There is a gap between the promise of li-ion batteries as an environmentally-conscious solution to carbon-based energy and the reality of the situation that has inspired a number of companies to innovate new methods to transform li-ion battery to be a truly circular and sustainable product.
One such technique relies on a closed-loop system where spent batteries are sent to resource recovery centers where through a process of mechanical shredding and hydrometallurgical/ wet chemistry. This innovative process successfully recovers ≥95% of critical materials in li-ion batteries and return these materials back to the supply chain. This method completely changes the way in which li-ion batteries are treated at the end of their life cycle, potentially alleviating many of the negative impacts of raw material mining and production.
This closed-loop resource recovery method removes the need for such extensive resource mining, reduces the amount of waste released into the atmosphere or sent to landfill, minimizes the amount of global shipping needed to transport resources and other product components, preserves deposits of finite natural resources, and more. Essentially, this development of this resource recovery method means that Li-ion batteries’ similar negative effects to oil can be bypassed, which means people don’t need to be concerned about the amount of waste, or negative social impacts their batteries are generating.

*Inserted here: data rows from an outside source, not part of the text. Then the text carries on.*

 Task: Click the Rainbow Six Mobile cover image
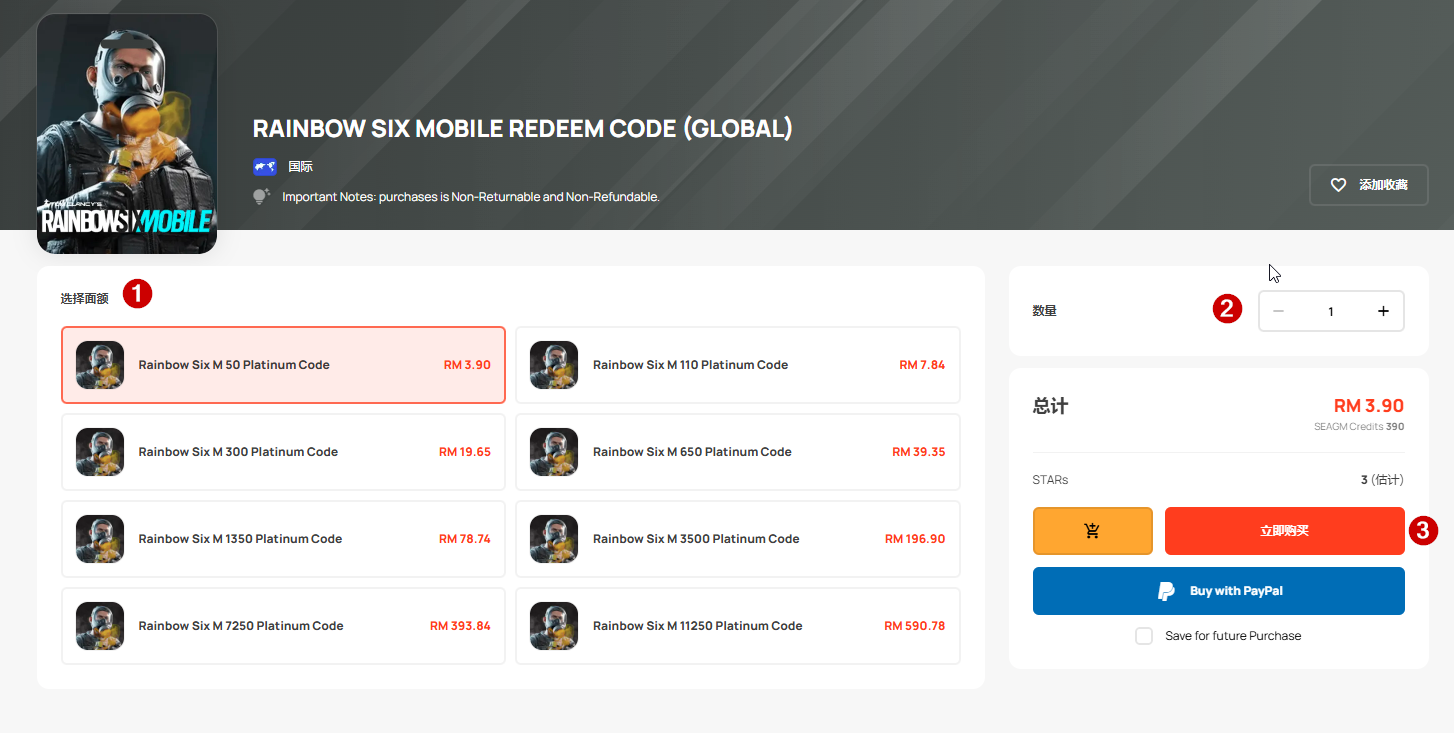coord(127,134)
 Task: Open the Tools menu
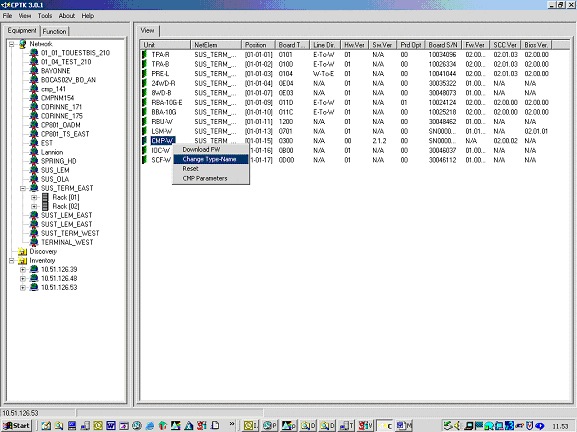click(45, 16)
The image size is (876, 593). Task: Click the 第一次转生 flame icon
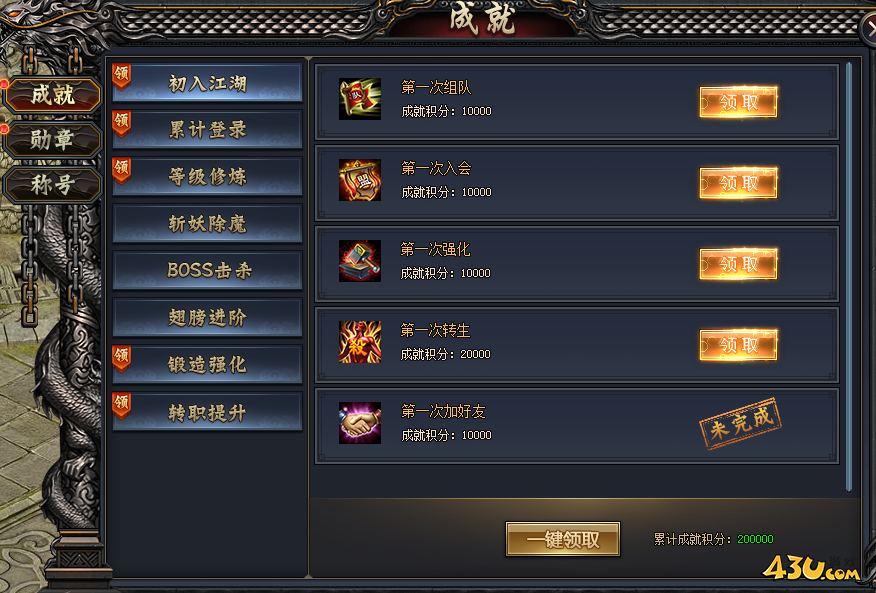pos(360,342)
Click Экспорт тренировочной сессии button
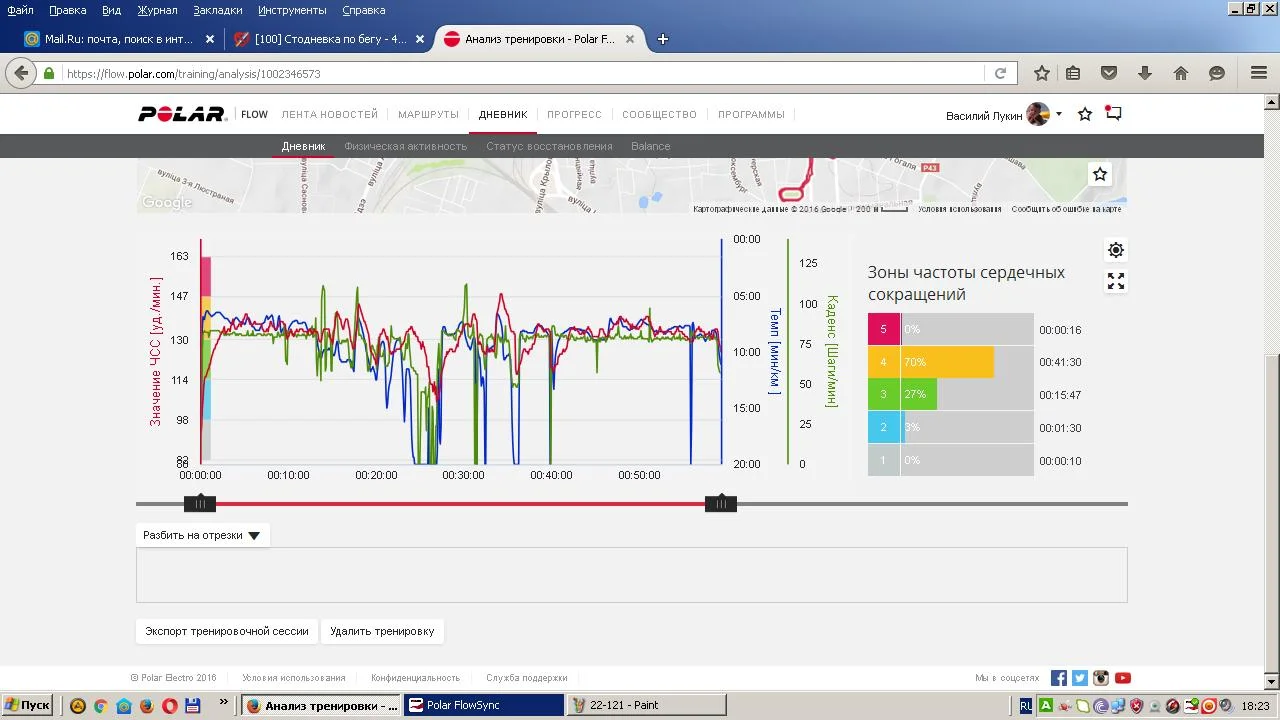 227,631
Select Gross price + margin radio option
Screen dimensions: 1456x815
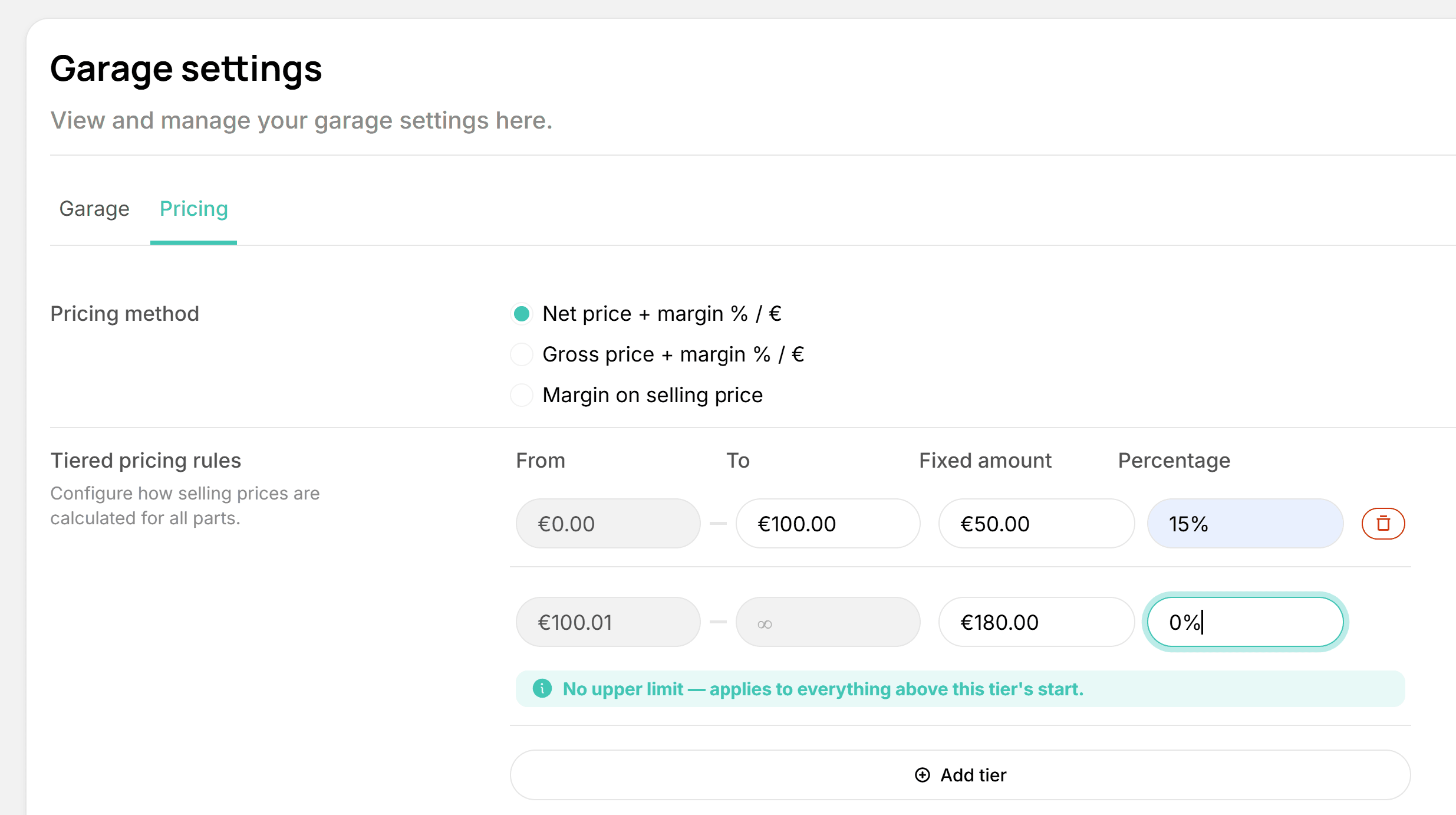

While the negative impacts and finite nature of fossil fuels are widely understood, the positive impact oil has had on the world’s development, and forward progression should not be forgotten. Now, as battery prices continue to fall and are predicted to hit the lowest ever prices per kWh within the next decade, it makes sense that li-ion batteries and the components that make them are quickly becoming considered ‘the new oil.’ However, before li-ion batteries completely take the reins in providing for the worlds’ electricity needs, it’s up to innovators to optimize recycling processes to ensure that batteries don’t leave the same legacy of environmental destruction and social unrest as their predecessor.